The full set of lines below has to be duplicated exactly, with no picture kept.

BEGIN PROVIDED DATA

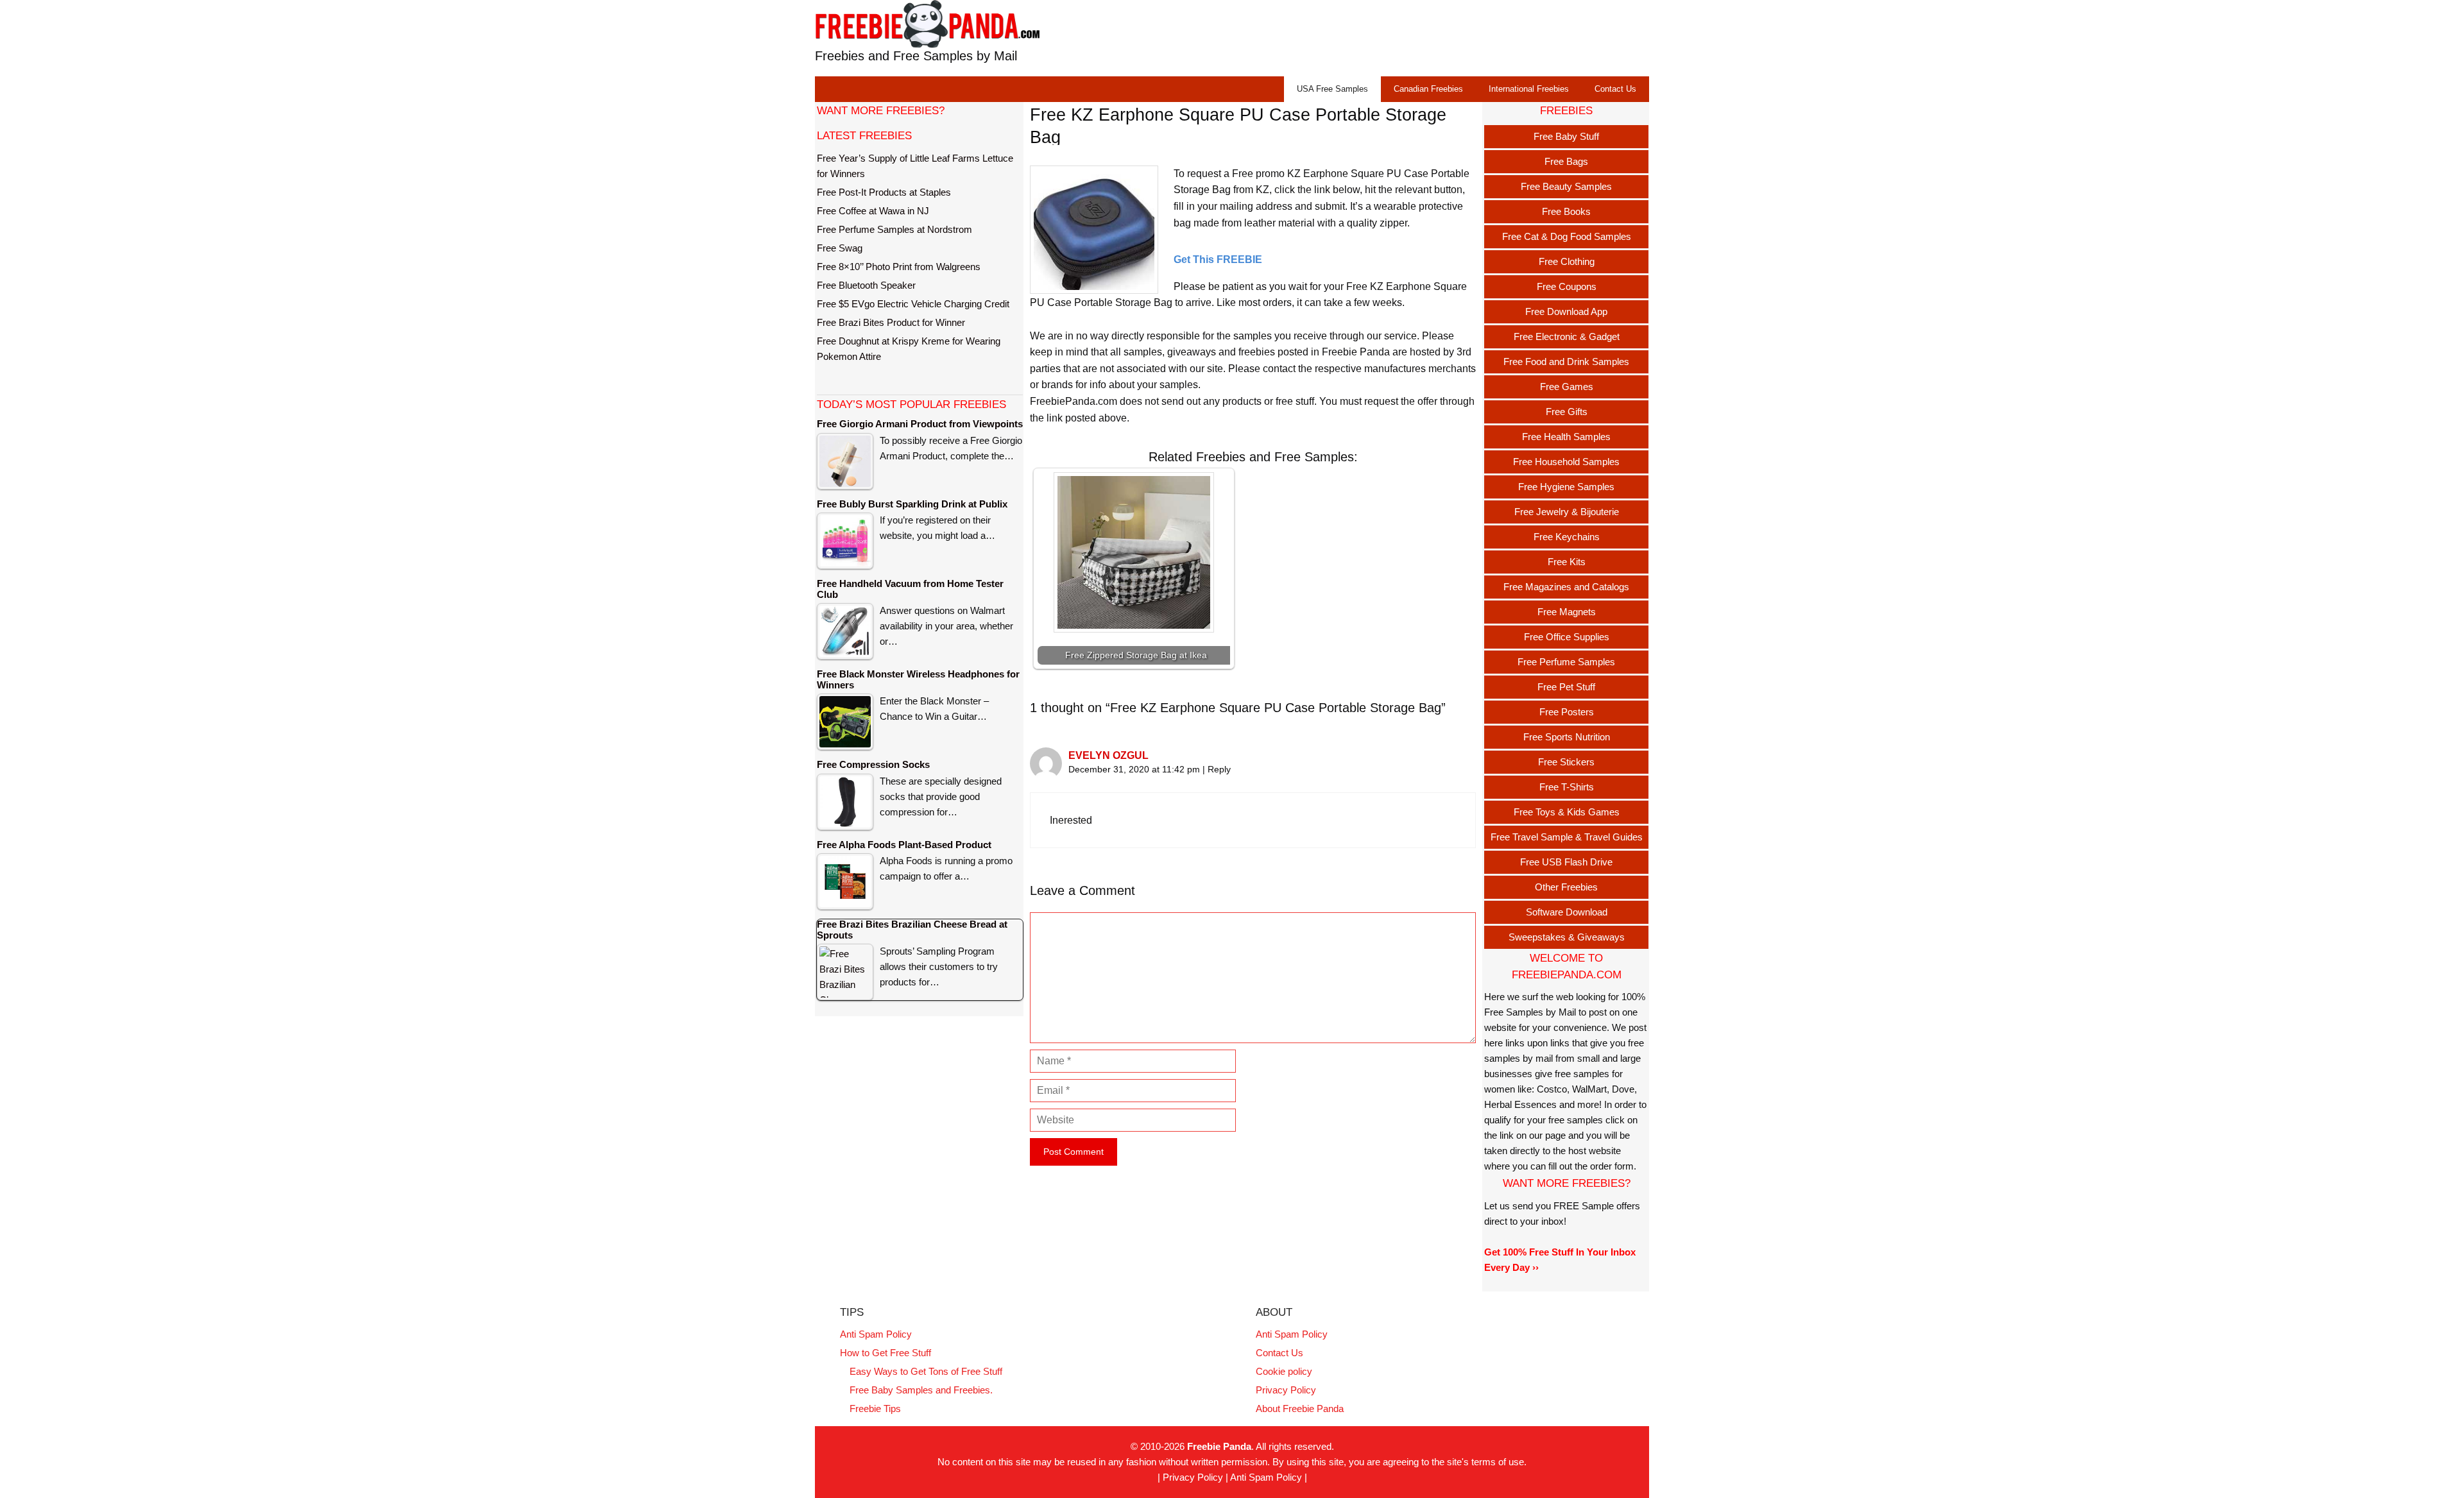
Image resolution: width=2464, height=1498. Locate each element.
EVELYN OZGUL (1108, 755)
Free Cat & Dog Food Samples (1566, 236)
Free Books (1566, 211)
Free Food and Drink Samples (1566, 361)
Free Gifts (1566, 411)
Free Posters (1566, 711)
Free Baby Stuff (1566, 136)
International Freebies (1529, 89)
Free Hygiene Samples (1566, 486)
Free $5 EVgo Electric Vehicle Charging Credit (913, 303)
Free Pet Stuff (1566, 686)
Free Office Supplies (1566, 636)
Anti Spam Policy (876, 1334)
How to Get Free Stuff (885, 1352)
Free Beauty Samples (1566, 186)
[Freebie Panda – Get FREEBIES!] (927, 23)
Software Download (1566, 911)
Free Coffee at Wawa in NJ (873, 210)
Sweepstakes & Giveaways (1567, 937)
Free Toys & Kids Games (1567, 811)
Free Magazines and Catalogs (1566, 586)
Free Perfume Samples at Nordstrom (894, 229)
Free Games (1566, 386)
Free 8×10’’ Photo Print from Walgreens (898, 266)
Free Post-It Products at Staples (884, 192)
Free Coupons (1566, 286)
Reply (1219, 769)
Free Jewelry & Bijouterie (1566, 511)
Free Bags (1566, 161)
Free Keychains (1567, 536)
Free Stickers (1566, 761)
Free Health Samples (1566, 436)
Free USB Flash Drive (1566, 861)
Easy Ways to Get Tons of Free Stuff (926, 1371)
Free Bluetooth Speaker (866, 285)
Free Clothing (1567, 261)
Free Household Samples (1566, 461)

END PROVIDED DATA

EXERCISE ANSWER:
Image resolution: width=2464, height=1498. Locate each element.
EVELYN OZGUL (1108, 755)
Free Cat & Dog Food Samples (1566, 236)
Free Books (1566, 211)
Free Food and Drink Samples (1566, 361)
Free Gifts (1566, 411)
Free Posters (1566, 711)
Free Baby Stuff (1566, 136)
International Freebies (1529, 89)
Free Hygiene Samples (1566, 486)
Free $5 EVgo Electric Vehicle Charging Credit (913, 303)
Free Pet Stuff (1566, 686)
Free Office Supplies (1566, 636)
Anti Spam Policy (876, 1334)
How to Get Free Stuff (885, 1352)
Free Beauty Samples (1566, 186)
[Freebie Panda – Get FREEBIES!] (927, 23)
Software Download (1566, 911)
Free Coffee at Wawa in NJ (873, 210)
Sweepstakes & Giveaways (1567, 937)
Free Toys & Kids Games (1567, 811)
Free Magazines and Catalogs (1566, 586)
Free Perfume Samples at Nordstrom (894, 229)
Free Games (1566, 386)
Free 8×10’’ Photo Print from Walgreens (898, 266)
Free Post-It Products at Staples (884, 192)
Free Coupons (1566, 286)
Reply (1219, 769)
Free Jewelry & Bijouterie (1566, 511)
Free Bags (1566, 161)
Free Keychains (1567, 536)
Free Stickers (1566, 761)
Free Health Samples (1566, 436)
Free USB Flash Drive (1566, 861)
Easy Ways to Get Tons of Free Stuff (926, 1371)
Free Bluetooth Speaker (866, 285)
Free Clothing (1567, 261)
Free Household Samples (1566, 461)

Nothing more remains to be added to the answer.